▶ Raw data:

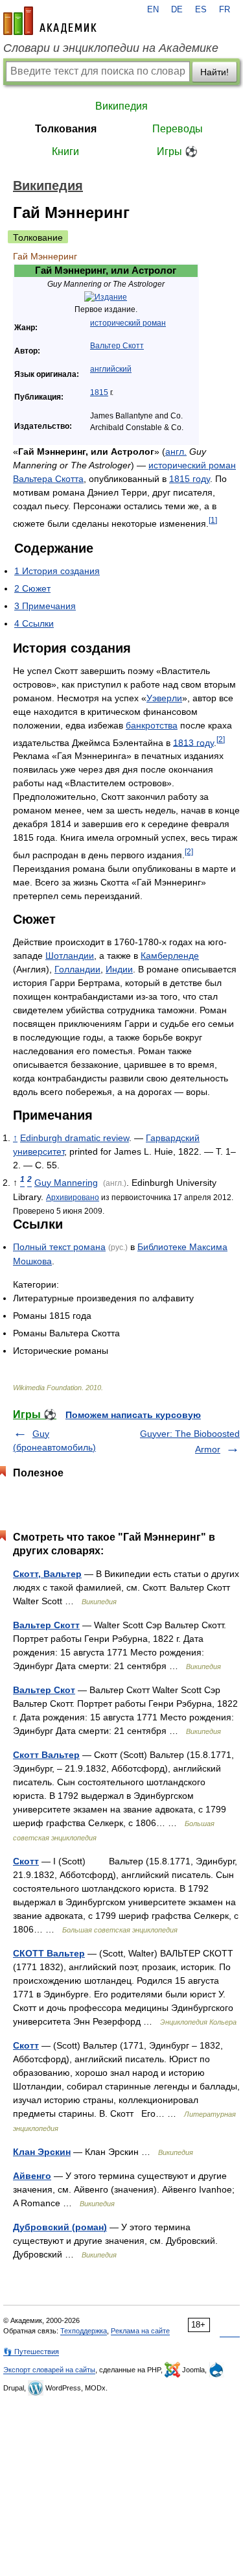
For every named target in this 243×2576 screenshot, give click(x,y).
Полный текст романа (59, 1247)
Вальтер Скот (44, 1690)
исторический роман (128, 323)
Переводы (177, 128)
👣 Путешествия (31, 2351)
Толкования (66, 128)
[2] (220, 739)
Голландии (77, 969)
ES (201, 9)
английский (111, 369)
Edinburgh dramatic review (74, 1138)
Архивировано (72, 1197)
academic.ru (50, 20)
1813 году (193, 742)
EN (153, 9)
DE (177, 9)
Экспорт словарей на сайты (49, 2370)
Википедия (121, 106)
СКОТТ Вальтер (49, 1953)
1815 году (189, 479)
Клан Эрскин (42, 2152)
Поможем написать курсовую (133, 1415)
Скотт (26, 1861)
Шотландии (69, 955)
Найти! (214, 72)
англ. (176, 451)
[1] (213, 520)
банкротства (152, 725)
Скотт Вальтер (46, 1755)
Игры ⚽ (177, 151)
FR (224, 9)
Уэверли (164, 698)
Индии (119, 969)
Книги (65, 151)
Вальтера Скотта (48, 479)
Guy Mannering (66, 1182)
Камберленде (170, 955)
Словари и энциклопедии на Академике (110, 48)
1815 (99, 392)
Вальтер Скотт (117, 345)
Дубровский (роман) (60, 2227)
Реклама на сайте (140, 2331)
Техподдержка (83, 2331)
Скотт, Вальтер (47, 1574)
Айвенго (32, 2176)
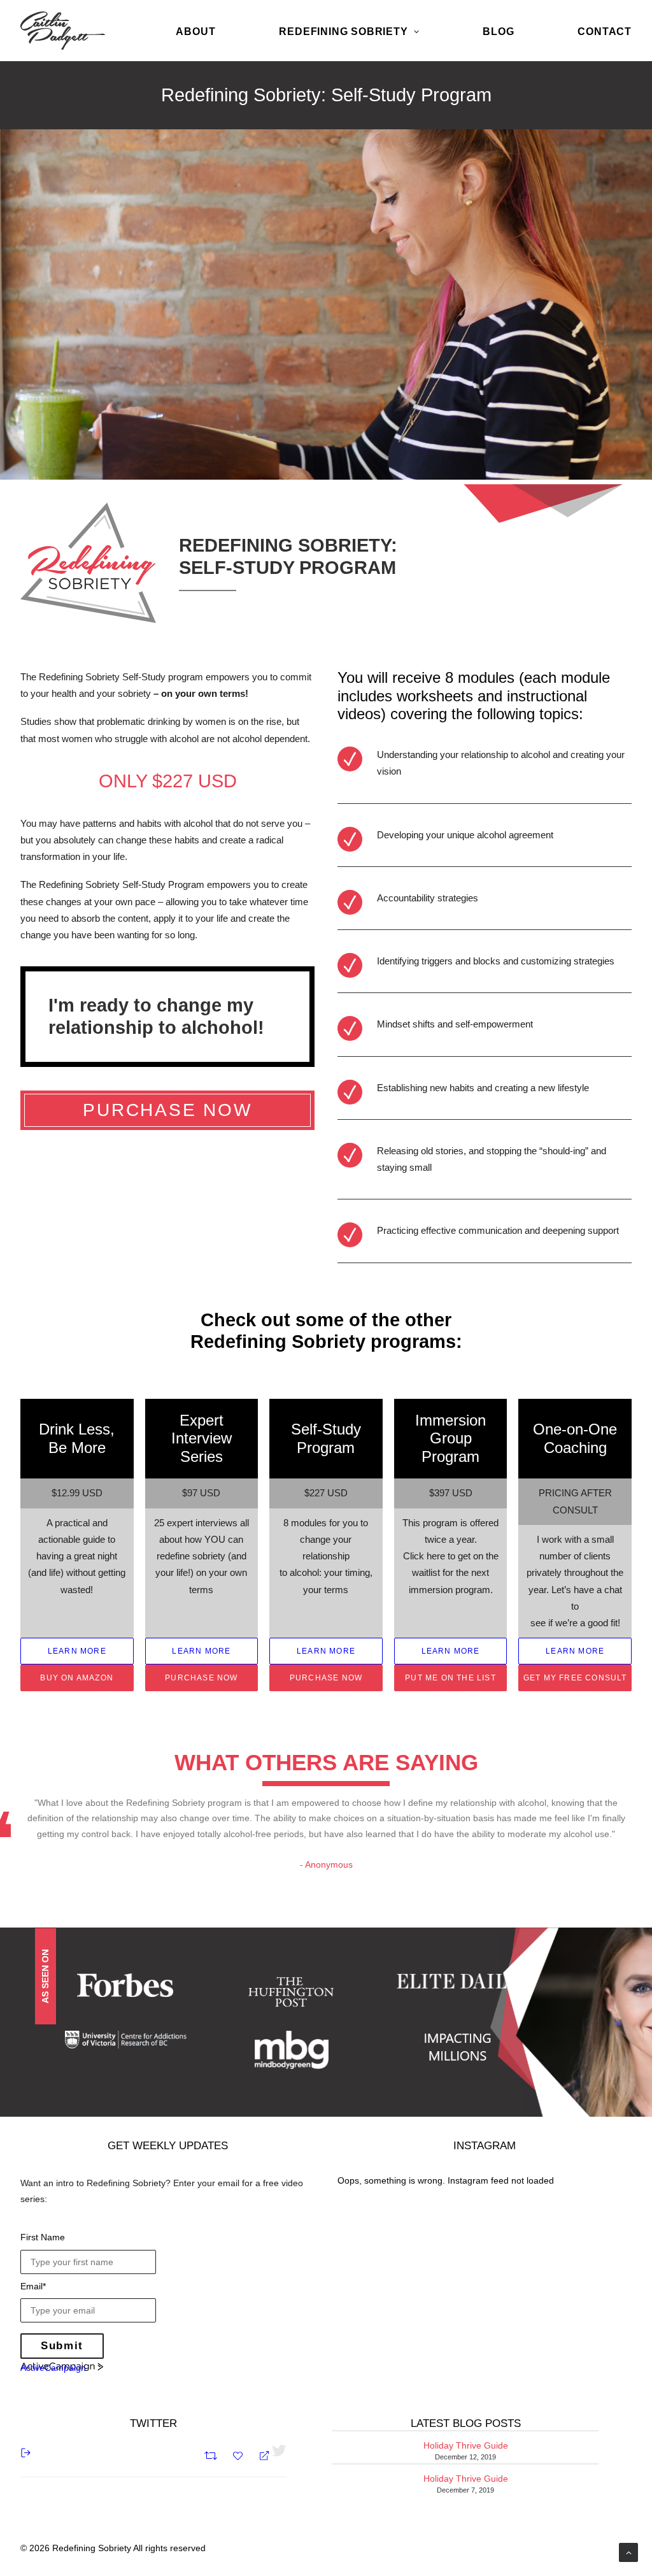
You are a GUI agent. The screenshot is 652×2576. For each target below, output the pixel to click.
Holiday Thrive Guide (465, 2445)
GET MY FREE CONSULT (575, 1677)
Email (33, 2286)
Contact (605, 31)
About (195, 31)
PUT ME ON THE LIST (450, 1677)
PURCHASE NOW (167, 1110)
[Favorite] (239, 2454)
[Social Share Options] (25, 2451)
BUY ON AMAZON (76, 1677)
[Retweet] (212, 2454)
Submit (62, 2346)
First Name (42, 2237)
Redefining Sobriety (343, 31)
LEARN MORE (77, 1651)
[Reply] (259, 2455)
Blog (498, 31)
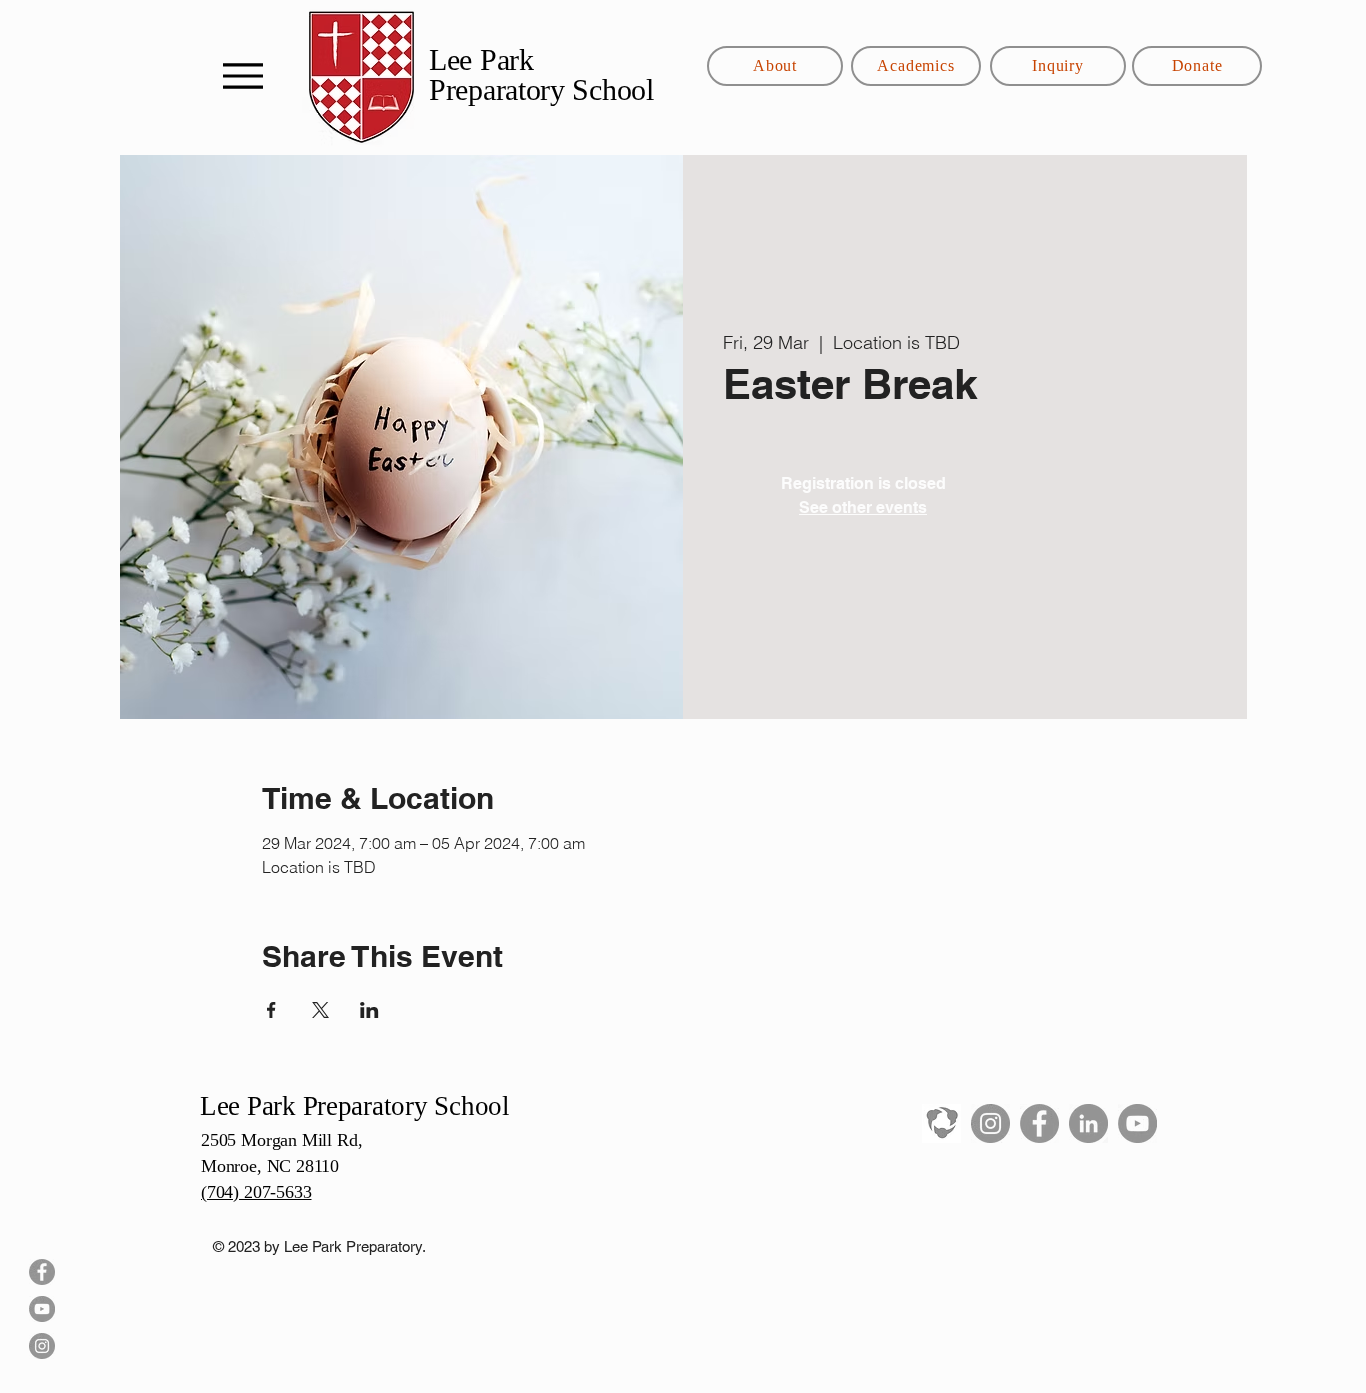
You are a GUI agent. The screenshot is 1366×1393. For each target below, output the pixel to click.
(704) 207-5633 (256, 1192)
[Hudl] (941, 1123)
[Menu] (242, 75)
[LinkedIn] (1088, 1123)
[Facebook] (42, 1272)
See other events (863, 507)
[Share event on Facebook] (271, 1010)
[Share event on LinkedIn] (369, 1010)
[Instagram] (42, 1346)
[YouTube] (42, 1309)
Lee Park (485, 59)
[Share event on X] (320, 1010)
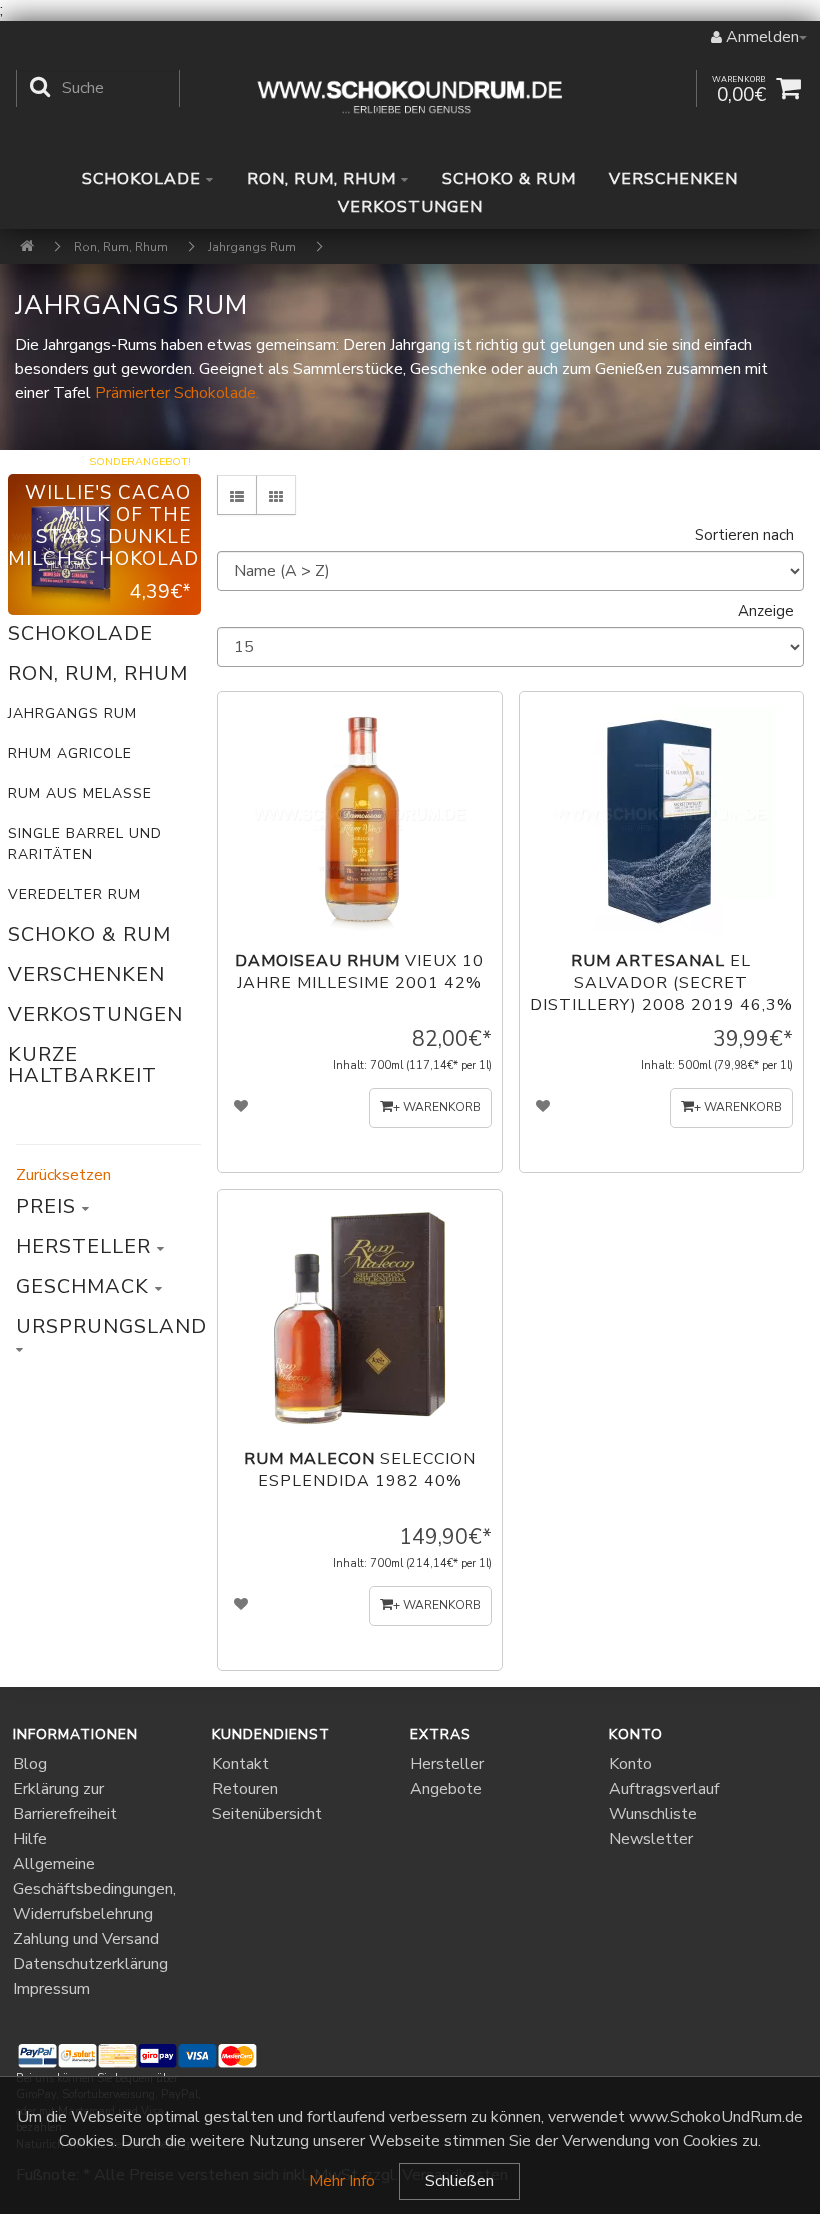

▶ Aim of the task: Write out, word for word, only the lines from the one containing "англ. (176, 451)" to the end of the data above; the pictures stay out.

▶ Result:
англ. (176, 451)
[1] (213, 520)
банкротства (152, 725)
Скотт Вальтер (46, 1755)
Игры ⚽ (177, 151)
FR (224, 9)
Уэверли (164, 698)
Индии (119, 969)
Книги (65, 151)
Вальтера Скотта (48, 479)
Guy Mannering (66, 1182)
Камберленде (170, 955)
Словари и энциклопедии на Академике (110, 48)
1815 (99, 392)
Вальтер Скотт (117, 345)
Дубровский (роман) (60, 2227)
Реклама на сайте (140, 2331)
Техподдержка (83, 2331)
Скотт, Вальтер (47, 1574)
Айвенго (32, 2176)
You are a GUI agent. The screenshot is 652×2576. For each target below, output the pixel to click.
Holiday Thrive Guide (465, 2445)
GET MY FREE CONSULT (575, 1677)
Email (33, 2286)
Contact (605, 31)
About (195, 31)
PUT ME ON THE LIST (450, 1677)
PURCHASE NOW (167, 1110)
[Favorite] (239, 2454)
[Social Share Options] (25, 2451)
BUY ON AMAZON (76, 1677)
[Retweet] (212, 2454)
Submit (62, 2346)
First Name (42, 2237)
Redefining Sobriety (343, 31)
LEARN MORE (77, 1651)
[Reply] (259, 2455)
Blog (498, 31)
You are a GUI agent. The screenshot is 1366×1393. For each target below, output the pixel to click.
(704) 207-5633 (256, 1192)
[Hudl] (941, 1123)
[Menu] (242, 75)
[LinkedIn] (1088, 1123)
[Facebook] (42, 1272)
See other events (863, 507)
[Share event on Facebook] (271, 1010)
[Share event on LinkedIn] (369, 1010)
[Instagram] (42, 1346)
[YouTube] (42, 1309)
Lee Park (485, 59)
[Share event on X] (320, 1010)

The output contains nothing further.